Motor Velocity Controller : In this lab, I designed a PI controller to do closed-loop velocity control on this DC motor. The lab began with only implementing proportional control, and had us realize the elimination of steady-state error in a real system by adding the integral control after.
Active Gimbal Control : After modeling the DC motor plant as a second-order system and then making a simulation of the closed loop system in Simulink, we controlled the system with a PD controller to make it well-damped, increasing the system's stability to adequate gimbal standards. We then modeled the motion of the spring-mass system and set the gimbal-camera system to the same frequency so as to track the mass while it moved, as seen in the video
Magnetic Levitation : Here we modeled the amount of magnetic force needed to just hold the ball in the air then controlled the current according to the distance the ball was from the sensors. For this lab we were given the option of designing a PID or PD controller in sisotool to levitate the magnet, and my group found that the overshoot using a PID design was too high for the system to be reliably stable. We then managed to set the current as a sine wave with an amplitude of 0.1 at 1Hz and levitate the ball up and down for more than 20 seconds.
Two-Wheeled Self-Balancing Robot Control : Modeling our system as an inverted pendulum on a moving cart, we designed a PID controller to stabilize the measured angle of tilt the robot was experiencing by having the robot move backwards and forwards accordingly. Our final controller that we designed in Sisotool had a settling time of less than 1 second and a damping ratio greater than 0.7, which allowed our robot to stay standing for more than 15 minutes.

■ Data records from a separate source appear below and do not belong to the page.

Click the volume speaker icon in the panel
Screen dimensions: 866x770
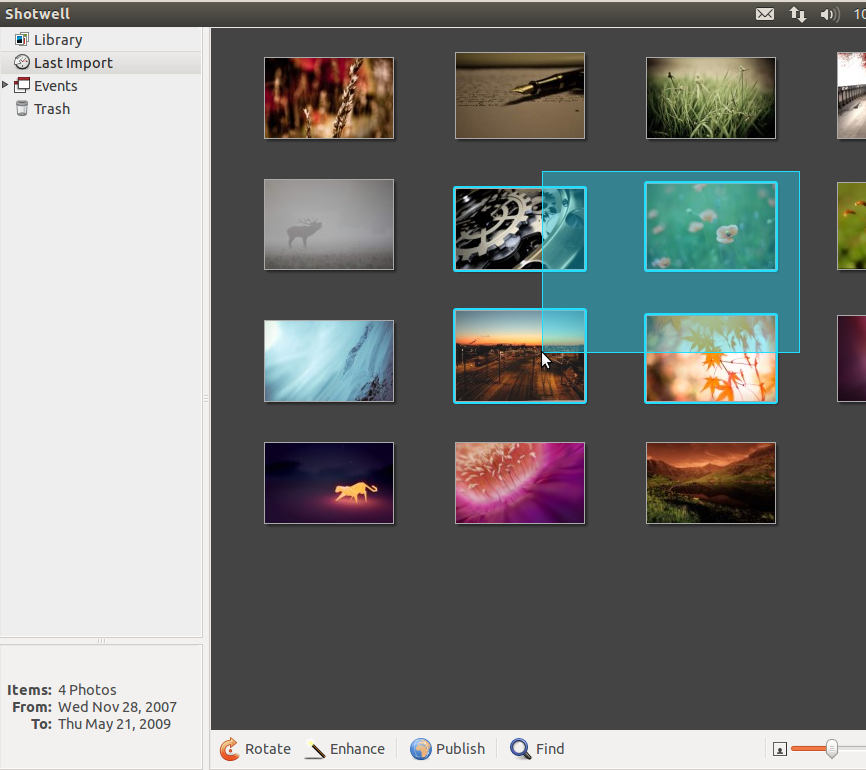coord(828,13)
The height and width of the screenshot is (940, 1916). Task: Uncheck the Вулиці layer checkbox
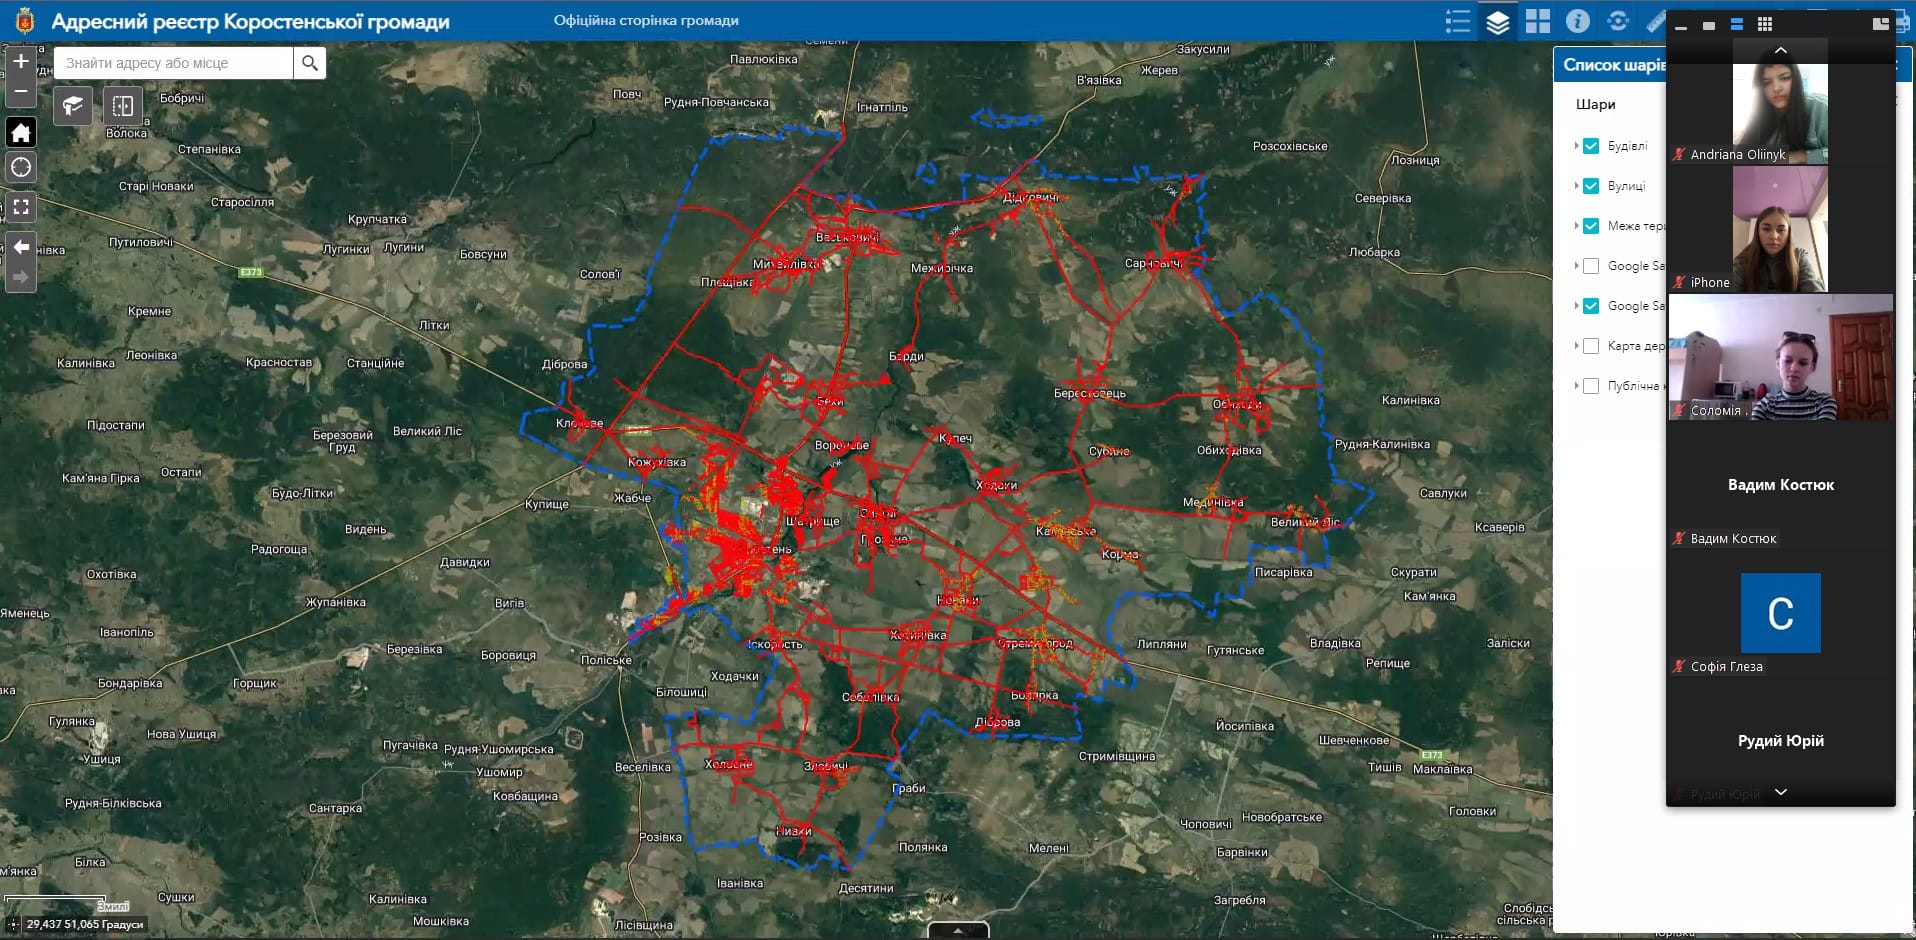point(1591,186)
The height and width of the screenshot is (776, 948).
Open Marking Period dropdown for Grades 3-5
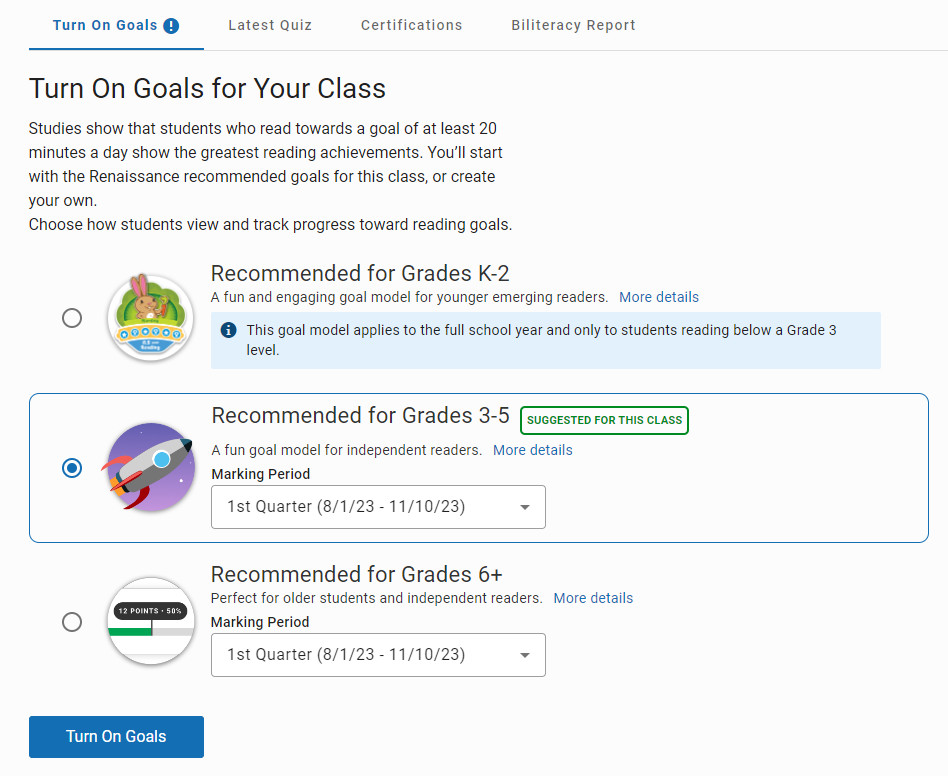pyautogui.click(x=378, y=507)
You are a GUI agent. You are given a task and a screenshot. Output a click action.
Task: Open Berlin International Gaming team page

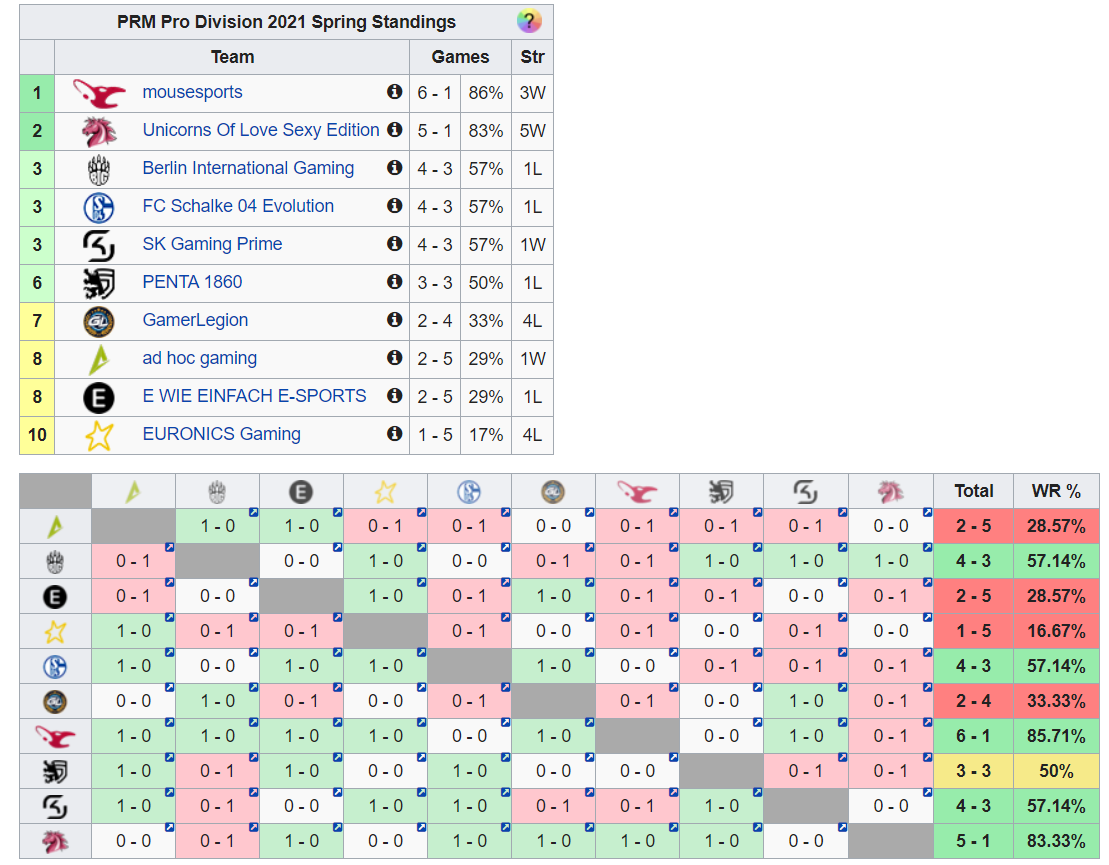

Over the course of the semester, each student designed and built an ultrasonic velocity sensor with the stages pictured on the left. For each stage, I calculated the required resistance/capacitance needed and chose components accordingly, then measured that stage's function with an oscilloscope and power supply to ensure it performed the intended behavior.
In order: first we create a square wave with the Arduino Teensy then amplify it with an amplifier. The ultrasound wave frequency changes slightly when bounced off of a moving object and is recieved then amplified by 10x for us to determine the frequency discrepency from the original. To do this, we turn the signal into a square wave (because we only need the frequency) then multiply the recieved and original square waves with an XNOR gate. Using a 1kHz Sallen-Key low-pass filter, we remove the resulting 80 kHz signal and are left with the doppler shift frequency that we want, which is proportional to the velocity of the moving object. Additionally, since we only used the 5V powering the Teensy, we created a 30V supply voltage from those 5V with a boost converter.
This class consisted of many short labs, culminating with a two-week long project to control a robot to follow an intricate line track. My partner and I used three color sensors positioned in the middle of the front of the robot to detect the black line against the white background. We then programmed the Arduino Uno to set the motors' speeds proportional to how great of a difference that side's sensors saw in white and black (since the sensors did not pick up boolean values and this way we could detect when the center of the robot was just starting to leave the line.) We used the central sensor to determine if we were at a sharp corner, where all three sensors would suddenly read only white. In this case, we set the robot to spin in the direction it last detected the greatest difference after a small amount of time until it reached a line again.